When people talk about ideation you often hear well worn phrases being bandied about – with ‘a blue skies approach’ and ‘thinking outside of the box’ coming up all to regularly. But what if your approach wasn’t to think inside the box, but to make use of the box space in a different way altogether?
Smashing Magazine have a inspirational collection of book cover designs. Almost every cover here (damn you Chabon!) is a perfect instance of a designer using all creative techniques available to them to maxmise the impact of a fixed amount of space.
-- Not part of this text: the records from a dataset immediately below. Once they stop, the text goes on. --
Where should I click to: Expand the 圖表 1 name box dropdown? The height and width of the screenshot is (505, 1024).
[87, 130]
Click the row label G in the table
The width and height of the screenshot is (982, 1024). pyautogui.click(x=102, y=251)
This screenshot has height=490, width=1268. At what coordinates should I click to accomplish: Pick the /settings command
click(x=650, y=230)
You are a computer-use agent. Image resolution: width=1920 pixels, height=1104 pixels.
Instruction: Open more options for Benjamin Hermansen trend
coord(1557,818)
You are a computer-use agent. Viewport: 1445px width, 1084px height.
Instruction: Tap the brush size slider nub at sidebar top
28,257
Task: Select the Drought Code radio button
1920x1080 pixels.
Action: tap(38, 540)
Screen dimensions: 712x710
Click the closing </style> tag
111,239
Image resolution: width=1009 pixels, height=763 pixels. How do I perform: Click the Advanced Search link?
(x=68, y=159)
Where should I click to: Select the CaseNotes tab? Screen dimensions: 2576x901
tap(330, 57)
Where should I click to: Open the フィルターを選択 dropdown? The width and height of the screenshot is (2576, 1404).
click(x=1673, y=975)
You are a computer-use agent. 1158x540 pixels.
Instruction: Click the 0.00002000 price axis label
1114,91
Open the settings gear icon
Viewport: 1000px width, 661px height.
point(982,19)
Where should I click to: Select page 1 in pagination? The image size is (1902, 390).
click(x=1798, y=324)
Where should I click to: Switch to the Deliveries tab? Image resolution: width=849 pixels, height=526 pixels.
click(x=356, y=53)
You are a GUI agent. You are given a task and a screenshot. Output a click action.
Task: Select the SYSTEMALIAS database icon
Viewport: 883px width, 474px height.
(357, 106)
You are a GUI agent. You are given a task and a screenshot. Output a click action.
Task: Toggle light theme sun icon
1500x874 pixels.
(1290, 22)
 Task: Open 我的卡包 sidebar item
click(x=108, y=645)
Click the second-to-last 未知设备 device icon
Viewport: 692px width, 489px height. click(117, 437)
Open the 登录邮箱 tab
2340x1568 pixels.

And if you look around, you can see this approach in action elsewhere: Twitter lets you express your thoughts, so long as it’s below 140 characters; A Brief Message are getting a lot of linkage from their concise, sub-200 word dissections of design; and Hemingway’s six word autobiography is becoming the Haiku of today’s intelligentsia.
What if you only had 2 colours to design that 6 sheet poster? What if you had 30 seconds, not minutes, to pitch that unique business plan? What if the perfect solution to your problem wasn’t to think bigger, but to think narrower?
Having just stared down a particularly aggressive powerpoint presentation, with a marathon number of slides made in combination with your post, me think of the 10-20-30 Rule of Powerpoint by Guy Kawasaki (http://tinyurl.com/96kww) - I wonder if we can stretch Hemmingway’s recountre to Powerpoint?
This post made me think of Shakespeare and his sonnets. A sonnet is a really restrictive form of writing–14 lines in iambic pentameter–yet Shakespeare managed to write over a hundred fantastic and unique poems! (Not to mention the other poets who wrote hundreds of others.)
It seems to me that creativity is at its best when it has to work within strict boundaries!